Dua nasabah pembiayaan ini juga merupakan bagian dari industri halal yang tidak hanya prospektif tetapi juga berperan besar dalam membuka lapangan kerja baru, karena termasuk kategori bisnis padat karya.
Selain itu, sektor ini juga padat modal, dengan kebutuhan pembiayaan untuk mendukung modal kerja dan ekspansi usaha.
Direktur Utama Bank Aladin Syariah Koko Rachmadi menyampaikan bahwa pembiayaan ini mencerminkan komitmen untuk menjadi mitra strategis dalam pengembangan industri halal di Indonesia.
Ia melihat sektor halal bukan hanya peluang bisnis, tetapi bagian dari ekosistem yang menopang ekonomi umat, terutama di sektor riil dan padat karya.
Menurutnya, kedua perusahaan penerima pembiayaan dipilih karena memiliki prospek bisnis yang sangat potensial.
Keduanya merupakan supplier bagi Alfa Group, yang telah melalui proses seleksi ketat dan memenuhi kualifikasi tinggi dalam rantai pasok nasional.
Kinerja bisnis yang terus tumbuh dan kemampuan mereka dalam menjaga kepercayaan mitra strategis menjadi faktor utama Bank Aladin Syariah memberikan dukungan pembiayaan.
"Fakta bahwa mereka adalah mitra pemasok Alfa Group menunjukkan risiko yang sudah termitigasi dengan baik. Saat perusahaan melakukan ekspansi untuk meningkatkan kapasitas suplai, potensi kerja sama pembiayaan ke depannya juga semakin terbuka lebar," ungkap Koko.
Pembiayaan yang diberikan terdiri dari Rp9 miliar kepada pelaku usaha di sektor makanan dan minuman serta Rp10 miliar kepada pelaku usaha di sektor kecantikan halal.
Keduanya diharapkan menjadi contoh nyata bagaimana industri halal dapat tumbuh dengan dukungan pembiayaan syariah yang inklusif dan berorientasi pada nilai keberkahan.
Kinerja positif Bank Aladin Syariah sepanjang semester I 2025 turut memperkuat kapasitas bank dalam menyalurkan pembiayaan. Pendapatan penyaluran dana tumbuh 48,8 persen (yoy) dari Rp255,3 miliar menjadi Rp379,8 miliar.
Pendapatan berbasis bagi hasil meningkat lebih dari dua kali lipat dari Rp120,1 miliar menjadi Rp260,2 miliar, sementara pendapatan dari fee dan komisi melonjak dari Rp49,4 miliar menjadi Rp160,8 miliar.
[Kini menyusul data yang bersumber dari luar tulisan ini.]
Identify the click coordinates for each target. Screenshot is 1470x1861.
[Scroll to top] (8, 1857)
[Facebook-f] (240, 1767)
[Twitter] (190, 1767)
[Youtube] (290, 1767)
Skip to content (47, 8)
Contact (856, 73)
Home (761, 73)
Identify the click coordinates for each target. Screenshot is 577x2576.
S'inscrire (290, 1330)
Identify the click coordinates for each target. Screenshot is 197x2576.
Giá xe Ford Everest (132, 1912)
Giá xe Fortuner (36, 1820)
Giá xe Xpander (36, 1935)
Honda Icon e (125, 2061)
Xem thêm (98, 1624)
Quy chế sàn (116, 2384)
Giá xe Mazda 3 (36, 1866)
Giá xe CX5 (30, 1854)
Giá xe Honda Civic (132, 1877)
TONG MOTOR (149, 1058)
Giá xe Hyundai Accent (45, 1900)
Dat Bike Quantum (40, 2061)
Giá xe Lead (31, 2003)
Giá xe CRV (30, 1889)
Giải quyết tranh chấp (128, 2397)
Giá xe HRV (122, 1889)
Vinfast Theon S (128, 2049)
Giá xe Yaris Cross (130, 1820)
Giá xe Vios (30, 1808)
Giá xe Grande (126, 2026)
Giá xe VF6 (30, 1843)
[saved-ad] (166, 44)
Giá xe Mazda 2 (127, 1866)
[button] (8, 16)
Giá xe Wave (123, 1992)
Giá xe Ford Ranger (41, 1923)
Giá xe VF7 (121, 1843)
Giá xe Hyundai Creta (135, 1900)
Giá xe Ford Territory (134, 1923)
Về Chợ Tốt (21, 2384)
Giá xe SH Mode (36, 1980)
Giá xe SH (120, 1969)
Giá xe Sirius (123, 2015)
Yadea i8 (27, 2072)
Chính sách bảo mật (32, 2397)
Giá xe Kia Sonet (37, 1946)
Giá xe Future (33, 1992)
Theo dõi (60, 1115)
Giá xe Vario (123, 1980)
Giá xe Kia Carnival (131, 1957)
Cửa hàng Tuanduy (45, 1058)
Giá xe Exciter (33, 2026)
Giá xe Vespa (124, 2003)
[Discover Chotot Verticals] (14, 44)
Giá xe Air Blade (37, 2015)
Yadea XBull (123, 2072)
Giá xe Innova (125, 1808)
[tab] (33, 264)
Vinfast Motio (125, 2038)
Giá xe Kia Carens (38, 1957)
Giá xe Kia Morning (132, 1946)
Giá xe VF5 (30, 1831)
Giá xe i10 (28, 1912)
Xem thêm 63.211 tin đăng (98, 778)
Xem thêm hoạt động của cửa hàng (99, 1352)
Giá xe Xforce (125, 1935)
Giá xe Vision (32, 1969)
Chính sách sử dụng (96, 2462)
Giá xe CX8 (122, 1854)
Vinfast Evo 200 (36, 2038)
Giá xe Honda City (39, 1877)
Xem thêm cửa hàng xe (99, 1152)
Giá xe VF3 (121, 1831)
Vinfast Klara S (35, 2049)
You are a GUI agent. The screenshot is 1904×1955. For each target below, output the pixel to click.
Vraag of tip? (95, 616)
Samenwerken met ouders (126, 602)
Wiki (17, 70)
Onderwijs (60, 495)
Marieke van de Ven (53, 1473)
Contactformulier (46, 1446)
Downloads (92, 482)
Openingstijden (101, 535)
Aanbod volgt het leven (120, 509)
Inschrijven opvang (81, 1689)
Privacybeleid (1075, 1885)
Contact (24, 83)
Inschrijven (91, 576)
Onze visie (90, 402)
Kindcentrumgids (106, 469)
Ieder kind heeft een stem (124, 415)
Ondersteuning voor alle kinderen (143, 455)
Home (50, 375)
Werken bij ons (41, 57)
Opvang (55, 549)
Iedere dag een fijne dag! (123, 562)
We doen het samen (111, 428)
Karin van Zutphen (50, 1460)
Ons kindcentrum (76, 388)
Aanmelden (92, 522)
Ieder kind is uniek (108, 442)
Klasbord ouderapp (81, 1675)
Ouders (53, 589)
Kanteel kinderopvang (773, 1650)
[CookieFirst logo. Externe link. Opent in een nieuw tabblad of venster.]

Dari sisi intermediasi, total pembiayaan bagi hasil mencapai Rp4,47 triliun, naik 9 persen dibandingkan posisi akhir tahun 2024 sebesar Rp4,10 triliun. Dana pihak ketiga (DPK) juga tumbuh 14,2 persen menjadi Rp6,18 triliun, didorong peningkatan tabungan dan deposito mudharabah.
Total aset Bank Aladin per 30 Juni 2025 tercatat sebesar Rp10,35 triliun, naik 10,6 persen dibandingkan akhir tahun sebelumnya sebesar Rp9,36 triliun. Efisiensi kinerja juga membaik, tercermin dari perbaikan rasio BOPO dari 118,75 menjadi 85,16 persen dan Cost to Income Ratio (CIR) yang membaik menjadi 73,27 dari sebelumnya 136,71 persen.